### Stored rows:
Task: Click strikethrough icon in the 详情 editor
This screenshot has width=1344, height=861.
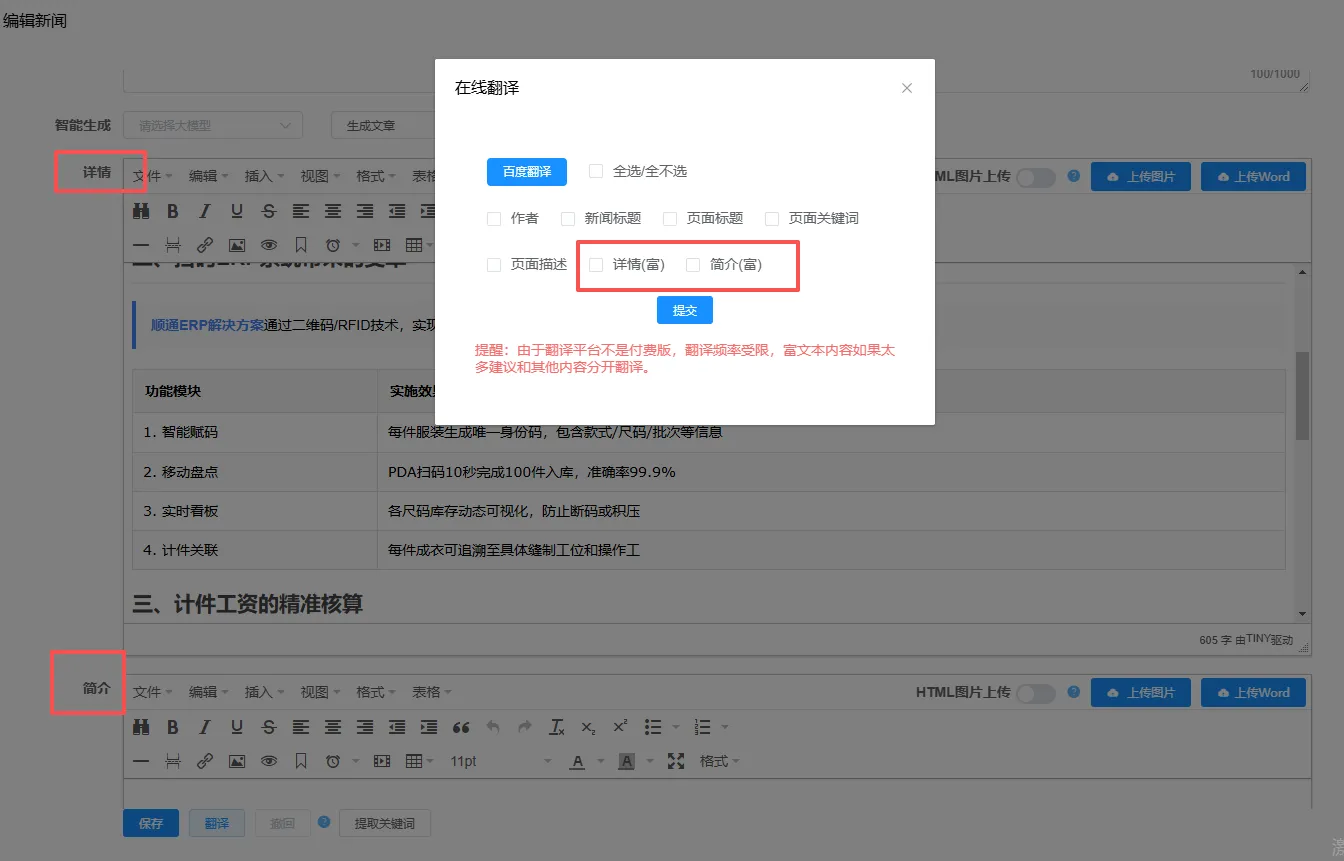Action: (268, 211)
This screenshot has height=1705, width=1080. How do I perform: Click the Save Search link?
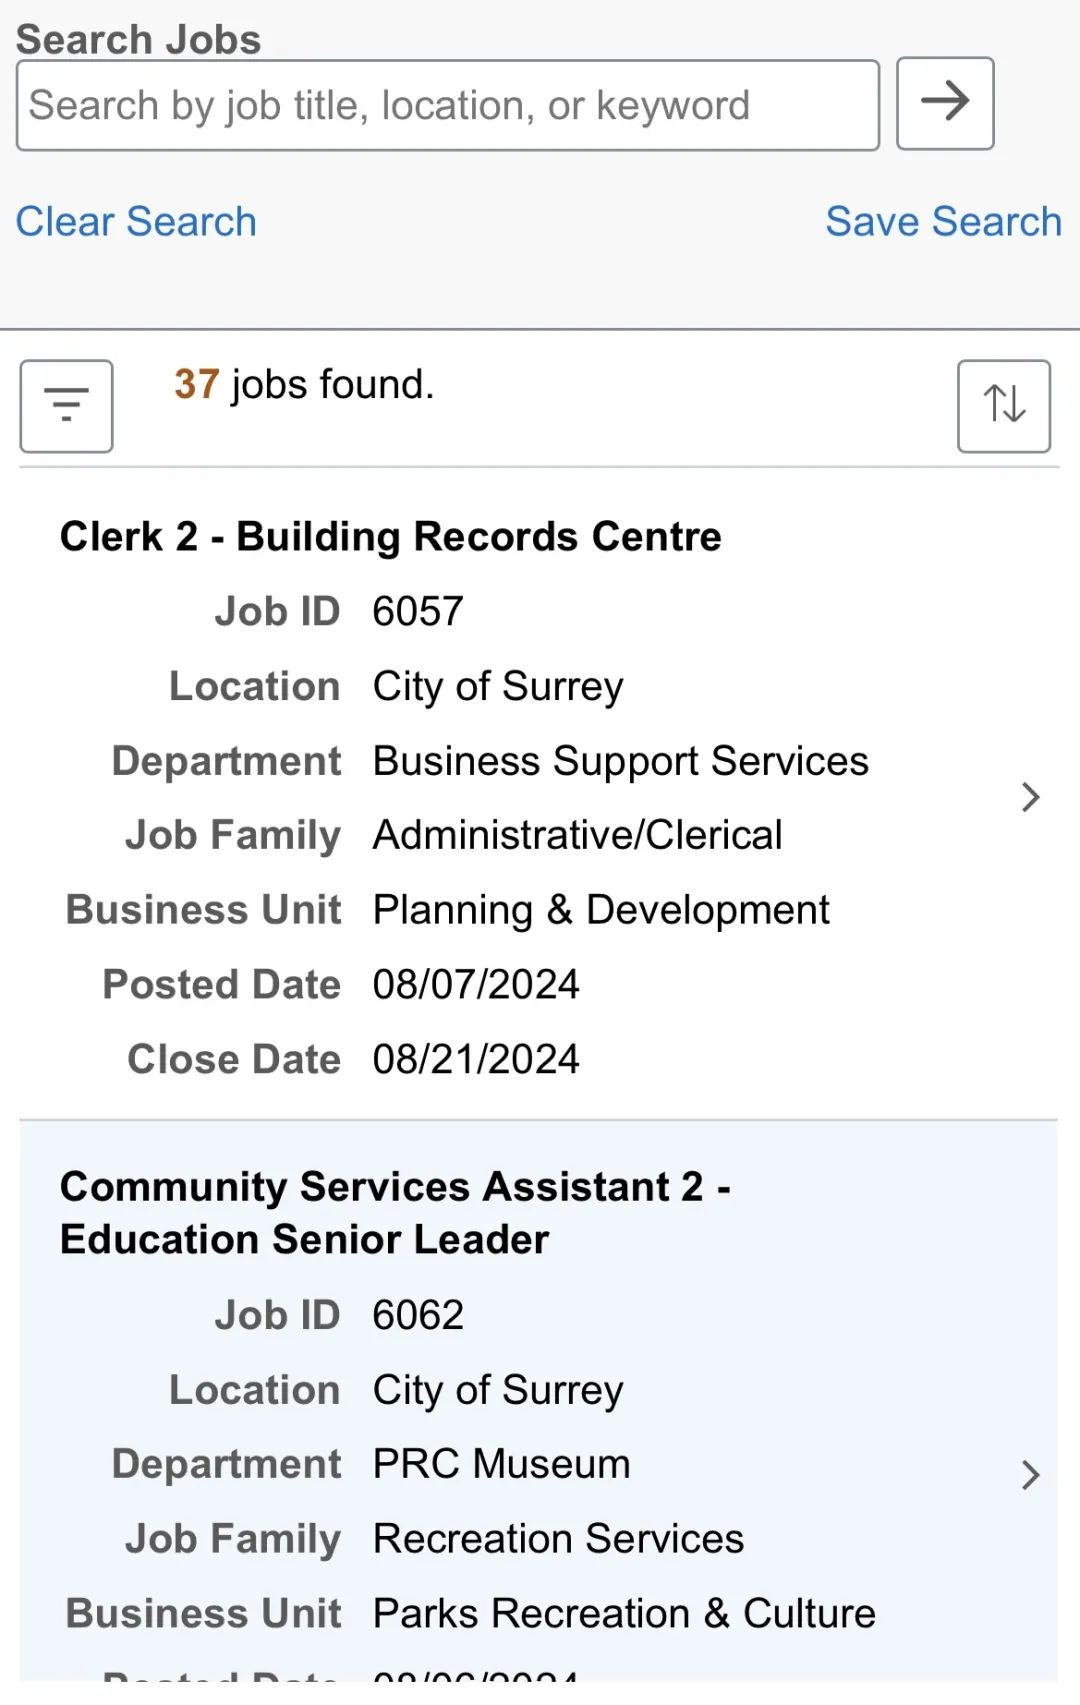click(x=943, y=221)
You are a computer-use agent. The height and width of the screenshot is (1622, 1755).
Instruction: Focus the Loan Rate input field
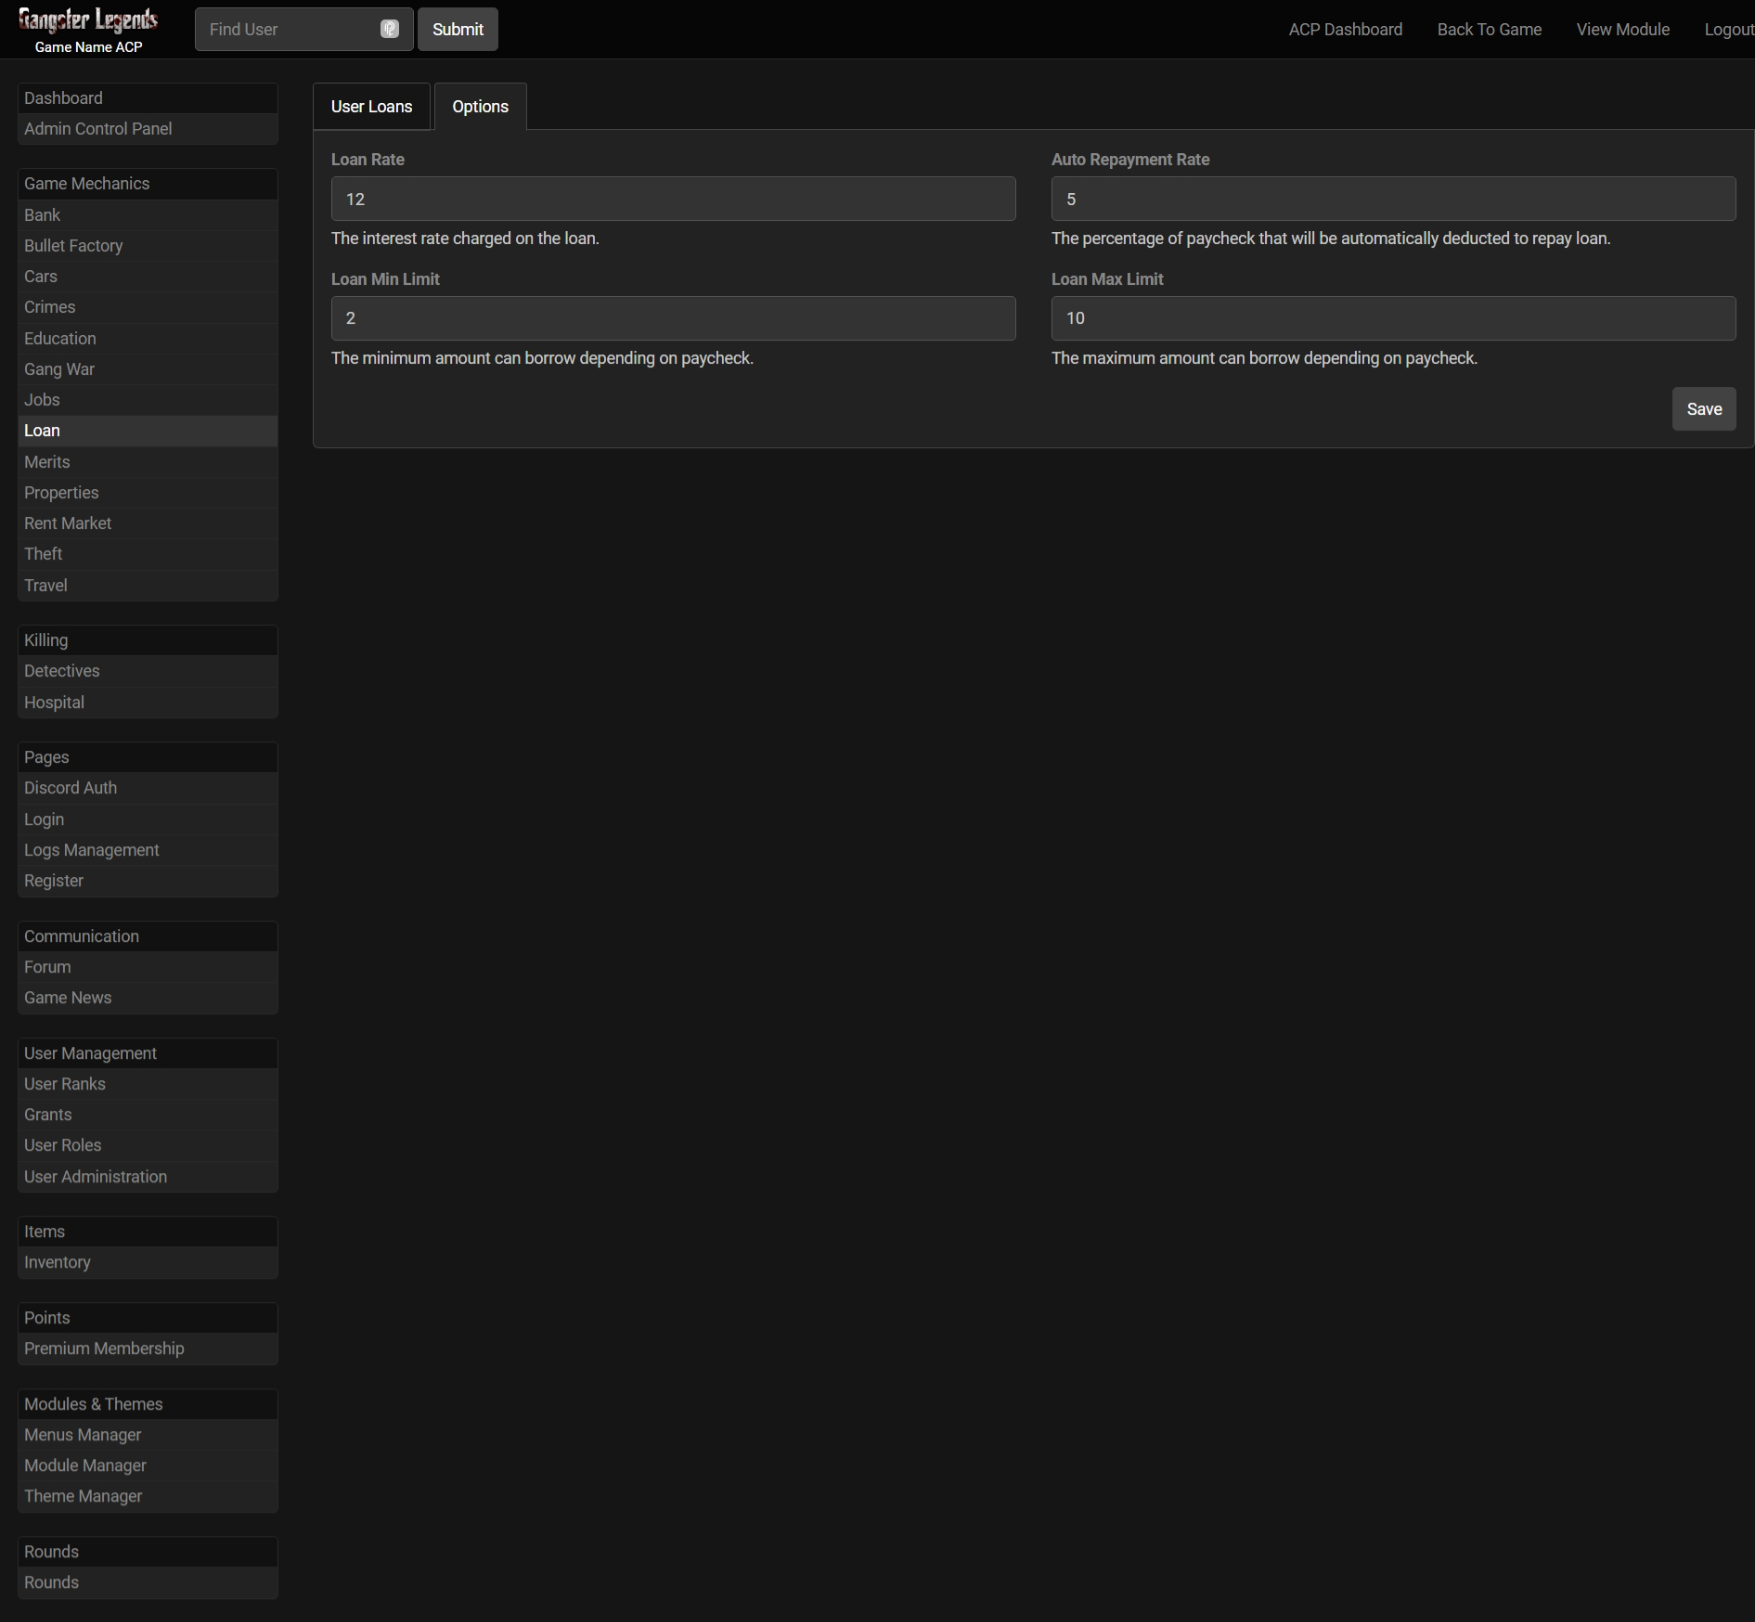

### Aim:
Give every line of the data above as a numbered list, skipping any blank lines and leaving out the pictures.

### Response to this task:
1. Task: Click strikethrough icon in the 详情 editor
2. This screenshot has width=1344, height=861.
3. Action: (268, 211)
4. This screenshot has height=1705, width=1080. How do I perform: Click the Save Search link?
5. click(x=943, y=221)
6. You are a computer-use agent. The height and width of the screenshot is (1622, 1755).
7. Instruction: Focus the Loan Rate input field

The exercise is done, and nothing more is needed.